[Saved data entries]

........

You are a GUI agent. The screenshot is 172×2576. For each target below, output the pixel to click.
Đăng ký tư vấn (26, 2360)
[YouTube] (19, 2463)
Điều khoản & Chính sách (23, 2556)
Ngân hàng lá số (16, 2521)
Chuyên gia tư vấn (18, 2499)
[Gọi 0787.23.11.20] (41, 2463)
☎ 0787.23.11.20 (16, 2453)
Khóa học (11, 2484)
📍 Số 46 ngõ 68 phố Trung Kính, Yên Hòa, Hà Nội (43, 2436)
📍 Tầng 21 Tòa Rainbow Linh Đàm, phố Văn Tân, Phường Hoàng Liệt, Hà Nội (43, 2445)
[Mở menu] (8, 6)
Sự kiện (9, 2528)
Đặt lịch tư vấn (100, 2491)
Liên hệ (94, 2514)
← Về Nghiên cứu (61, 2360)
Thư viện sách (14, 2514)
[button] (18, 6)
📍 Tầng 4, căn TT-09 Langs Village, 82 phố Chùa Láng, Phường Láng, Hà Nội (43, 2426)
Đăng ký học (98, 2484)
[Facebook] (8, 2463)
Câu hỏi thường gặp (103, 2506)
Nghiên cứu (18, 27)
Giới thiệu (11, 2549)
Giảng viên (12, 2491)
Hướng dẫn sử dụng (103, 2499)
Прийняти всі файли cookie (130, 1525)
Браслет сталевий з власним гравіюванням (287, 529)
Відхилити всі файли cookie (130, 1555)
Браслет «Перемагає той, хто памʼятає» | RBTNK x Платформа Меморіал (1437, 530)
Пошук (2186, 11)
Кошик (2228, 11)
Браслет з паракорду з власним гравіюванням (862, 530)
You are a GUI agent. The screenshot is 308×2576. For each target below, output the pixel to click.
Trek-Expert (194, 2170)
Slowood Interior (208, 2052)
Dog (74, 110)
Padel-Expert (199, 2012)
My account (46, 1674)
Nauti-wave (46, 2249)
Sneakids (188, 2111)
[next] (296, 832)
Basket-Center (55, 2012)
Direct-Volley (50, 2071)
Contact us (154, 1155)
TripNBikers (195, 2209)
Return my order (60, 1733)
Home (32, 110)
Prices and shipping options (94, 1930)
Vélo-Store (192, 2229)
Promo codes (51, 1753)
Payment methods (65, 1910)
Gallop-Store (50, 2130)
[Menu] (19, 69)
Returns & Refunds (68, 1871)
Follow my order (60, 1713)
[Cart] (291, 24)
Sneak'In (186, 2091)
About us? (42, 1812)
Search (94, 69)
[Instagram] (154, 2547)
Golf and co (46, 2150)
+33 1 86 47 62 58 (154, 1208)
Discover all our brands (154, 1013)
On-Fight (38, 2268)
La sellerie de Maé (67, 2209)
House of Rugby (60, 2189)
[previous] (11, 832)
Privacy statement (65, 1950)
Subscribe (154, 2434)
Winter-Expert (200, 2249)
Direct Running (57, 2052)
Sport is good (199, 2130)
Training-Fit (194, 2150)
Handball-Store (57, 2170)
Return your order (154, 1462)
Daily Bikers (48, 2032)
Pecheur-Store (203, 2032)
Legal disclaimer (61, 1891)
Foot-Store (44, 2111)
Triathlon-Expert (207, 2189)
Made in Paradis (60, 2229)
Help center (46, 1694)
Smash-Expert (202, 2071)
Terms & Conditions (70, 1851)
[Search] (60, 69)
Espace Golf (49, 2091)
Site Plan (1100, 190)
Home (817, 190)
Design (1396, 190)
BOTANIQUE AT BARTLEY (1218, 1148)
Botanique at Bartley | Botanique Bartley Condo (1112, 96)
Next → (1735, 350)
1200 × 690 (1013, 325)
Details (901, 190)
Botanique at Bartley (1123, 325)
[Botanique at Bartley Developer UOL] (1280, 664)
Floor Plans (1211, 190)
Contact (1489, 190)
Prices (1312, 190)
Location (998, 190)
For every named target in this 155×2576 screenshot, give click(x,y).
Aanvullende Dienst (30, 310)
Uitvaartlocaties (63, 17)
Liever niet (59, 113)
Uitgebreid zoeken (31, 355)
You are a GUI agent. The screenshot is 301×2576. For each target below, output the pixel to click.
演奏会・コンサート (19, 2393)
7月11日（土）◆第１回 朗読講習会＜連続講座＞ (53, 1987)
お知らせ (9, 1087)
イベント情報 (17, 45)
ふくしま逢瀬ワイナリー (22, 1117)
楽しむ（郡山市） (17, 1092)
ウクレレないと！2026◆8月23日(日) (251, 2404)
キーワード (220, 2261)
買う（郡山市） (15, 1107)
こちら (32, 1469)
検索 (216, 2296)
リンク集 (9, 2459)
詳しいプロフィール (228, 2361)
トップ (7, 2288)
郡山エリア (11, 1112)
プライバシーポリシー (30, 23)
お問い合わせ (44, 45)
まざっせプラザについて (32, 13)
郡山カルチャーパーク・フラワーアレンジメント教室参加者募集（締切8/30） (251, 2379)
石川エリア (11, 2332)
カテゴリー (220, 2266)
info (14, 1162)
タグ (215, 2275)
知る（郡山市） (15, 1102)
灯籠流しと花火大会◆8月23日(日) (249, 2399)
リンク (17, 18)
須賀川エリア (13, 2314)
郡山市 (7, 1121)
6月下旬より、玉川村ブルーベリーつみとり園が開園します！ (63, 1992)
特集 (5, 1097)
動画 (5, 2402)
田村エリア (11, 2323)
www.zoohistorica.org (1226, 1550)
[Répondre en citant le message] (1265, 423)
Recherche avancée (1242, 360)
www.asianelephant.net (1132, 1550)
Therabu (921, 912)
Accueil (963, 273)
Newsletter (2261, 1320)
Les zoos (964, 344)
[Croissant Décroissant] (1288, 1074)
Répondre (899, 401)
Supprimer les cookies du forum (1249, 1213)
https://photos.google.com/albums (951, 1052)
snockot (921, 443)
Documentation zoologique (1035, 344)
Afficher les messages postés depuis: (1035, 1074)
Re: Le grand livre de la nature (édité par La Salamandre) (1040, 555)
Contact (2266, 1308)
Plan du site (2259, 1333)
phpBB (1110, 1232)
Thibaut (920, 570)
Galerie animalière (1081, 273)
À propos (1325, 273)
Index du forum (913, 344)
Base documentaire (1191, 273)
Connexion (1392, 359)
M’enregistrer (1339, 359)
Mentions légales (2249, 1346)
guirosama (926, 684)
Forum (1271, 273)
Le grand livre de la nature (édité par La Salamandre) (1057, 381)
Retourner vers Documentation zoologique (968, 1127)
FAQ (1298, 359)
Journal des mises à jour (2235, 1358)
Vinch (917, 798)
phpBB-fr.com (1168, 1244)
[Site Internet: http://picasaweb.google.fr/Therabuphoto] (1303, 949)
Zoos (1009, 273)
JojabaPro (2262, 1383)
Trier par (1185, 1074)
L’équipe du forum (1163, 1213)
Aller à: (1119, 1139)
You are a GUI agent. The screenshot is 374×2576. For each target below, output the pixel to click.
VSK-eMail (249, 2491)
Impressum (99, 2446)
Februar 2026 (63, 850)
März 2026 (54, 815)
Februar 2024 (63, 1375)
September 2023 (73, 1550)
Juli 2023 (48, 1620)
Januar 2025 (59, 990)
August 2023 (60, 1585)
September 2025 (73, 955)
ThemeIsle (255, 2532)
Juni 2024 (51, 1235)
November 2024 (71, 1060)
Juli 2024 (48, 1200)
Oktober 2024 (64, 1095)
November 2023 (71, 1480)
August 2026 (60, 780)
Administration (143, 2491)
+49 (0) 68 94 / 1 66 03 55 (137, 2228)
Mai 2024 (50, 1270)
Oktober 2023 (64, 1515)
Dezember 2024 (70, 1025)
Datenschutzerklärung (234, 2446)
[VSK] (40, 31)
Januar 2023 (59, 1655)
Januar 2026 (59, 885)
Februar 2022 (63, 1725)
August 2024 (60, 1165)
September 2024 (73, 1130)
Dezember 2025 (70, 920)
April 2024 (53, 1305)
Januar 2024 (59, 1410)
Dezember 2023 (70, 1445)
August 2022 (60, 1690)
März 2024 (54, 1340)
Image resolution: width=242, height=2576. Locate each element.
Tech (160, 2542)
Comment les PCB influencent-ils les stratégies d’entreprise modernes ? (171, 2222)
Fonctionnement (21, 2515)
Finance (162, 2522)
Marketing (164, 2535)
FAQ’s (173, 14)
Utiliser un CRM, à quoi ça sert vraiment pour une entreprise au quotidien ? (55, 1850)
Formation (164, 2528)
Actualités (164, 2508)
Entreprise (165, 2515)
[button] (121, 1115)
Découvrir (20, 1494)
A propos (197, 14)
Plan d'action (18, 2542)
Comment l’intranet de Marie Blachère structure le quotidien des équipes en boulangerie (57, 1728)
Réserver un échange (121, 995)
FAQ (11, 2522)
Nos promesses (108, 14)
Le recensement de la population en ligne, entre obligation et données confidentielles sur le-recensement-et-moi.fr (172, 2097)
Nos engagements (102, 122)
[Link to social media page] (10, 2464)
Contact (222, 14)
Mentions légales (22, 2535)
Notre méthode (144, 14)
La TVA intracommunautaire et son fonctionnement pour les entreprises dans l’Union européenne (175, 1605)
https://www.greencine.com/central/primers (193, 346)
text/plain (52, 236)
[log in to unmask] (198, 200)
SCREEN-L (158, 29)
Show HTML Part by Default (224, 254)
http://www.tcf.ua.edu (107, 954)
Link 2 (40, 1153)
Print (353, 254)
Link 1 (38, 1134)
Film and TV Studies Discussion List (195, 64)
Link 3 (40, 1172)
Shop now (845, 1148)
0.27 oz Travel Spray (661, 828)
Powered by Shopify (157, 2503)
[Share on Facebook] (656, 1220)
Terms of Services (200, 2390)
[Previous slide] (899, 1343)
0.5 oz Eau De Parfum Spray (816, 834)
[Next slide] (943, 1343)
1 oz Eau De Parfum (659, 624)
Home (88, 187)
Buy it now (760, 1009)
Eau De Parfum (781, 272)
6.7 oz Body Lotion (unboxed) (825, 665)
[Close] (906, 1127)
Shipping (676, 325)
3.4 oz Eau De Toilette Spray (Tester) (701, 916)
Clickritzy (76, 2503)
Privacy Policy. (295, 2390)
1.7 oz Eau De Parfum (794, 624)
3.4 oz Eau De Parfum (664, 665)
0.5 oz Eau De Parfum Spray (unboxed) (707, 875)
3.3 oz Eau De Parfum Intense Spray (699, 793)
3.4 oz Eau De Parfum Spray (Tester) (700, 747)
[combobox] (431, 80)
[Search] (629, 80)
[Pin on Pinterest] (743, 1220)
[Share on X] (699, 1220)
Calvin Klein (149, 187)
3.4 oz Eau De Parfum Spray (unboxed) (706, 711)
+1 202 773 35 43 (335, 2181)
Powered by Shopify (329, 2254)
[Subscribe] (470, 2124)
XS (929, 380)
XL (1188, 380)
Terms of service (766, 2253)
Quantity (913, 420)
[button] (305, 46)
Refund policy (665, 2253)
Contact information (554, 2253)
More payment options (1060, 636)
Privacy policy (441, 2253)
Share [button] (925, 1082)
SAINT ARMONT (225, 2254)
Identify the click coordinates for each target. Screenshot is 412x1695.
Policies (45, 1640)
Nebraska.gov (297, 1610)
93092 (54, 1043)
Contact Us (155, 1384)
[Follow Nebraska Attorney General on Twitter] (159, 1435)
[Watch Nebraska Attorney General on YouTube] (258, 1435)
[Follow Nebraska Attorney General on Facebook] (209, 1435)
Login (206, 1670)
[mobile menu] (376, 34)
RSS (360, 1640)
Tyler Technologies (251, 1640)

........

(Your objective):
The stretch of entries above that starts with the line containing "Powered by Shopify (157, 2503)" and goes on through the line containing "Contact Us (155, 1384)" is to be transcribed exactly, and no other line is to be transcribed.

(Answer for this exercise):
Powered by Shopify (157, 2503)
[Share on Facebook] (656, 1220)
Terms of Services (200, 2390)
[Previous slide] (899, 1343)
0.5 oz Eau De Parfum Spray (816, 834)
[Next slide] (943, 1343)
1 oz Eau De Parfum (659, 624)
Home (88, 187)
Buy it now (760, 1009)
Eau De Parfum (781, 272)
6.7 oz Body Lotion (unboxed) (825, 665)
[Close] (906, 1127)
Shipping (676, 325)
3.4 oz Eau De Toilette Spray (Tester) (701, 916)
Clickritzy (76, 2503)
Privacy Policy. (295, 2390)
1.7 oz Eau De Parfum (794, 624)
3.4 oz Eau De Parfum (664, 665)
0.5 oz Eau De Parfum Spray (unboxed) (707, 875)
3.3 oz Eau De Parfum Intense Spray (699, 793)
3.4 oz Eau De Parfum Spray (Tester) (700, 747)
[combobox] (431, 80)
[Search] (629, 80)
[Pin on Pinterest] (743, 1220)
[Share on X] (699, 1220)
Calvin Klein (149, 187)
3.4 oz Eau De Parfum Spray (unboxed) (706, 711)
+1 202 773 35 43 (335, 2181)
Powered by Shopify (329, 2254)
[Subscribe] (470, 2124)
XS (929, 380)
XL (1188, 380)
Terms of service (766, 2253)
Quantity (913, 420)
[button] (305, 46)
Refund policy (665, 2253)
Contact information (554, 2253)
More payment options (1060, 636)
Privacy policy (441, 2253)
Share [button] (925, 1082)
SAINT ARMONT (225, 2254)
Identify the click coordinates for each target. Screenshot is 412x1695.
Policies (45, 1640)
Nebraska.gov (297, 1610)
93092 (54, 1043)
Contact Us (155, 1384)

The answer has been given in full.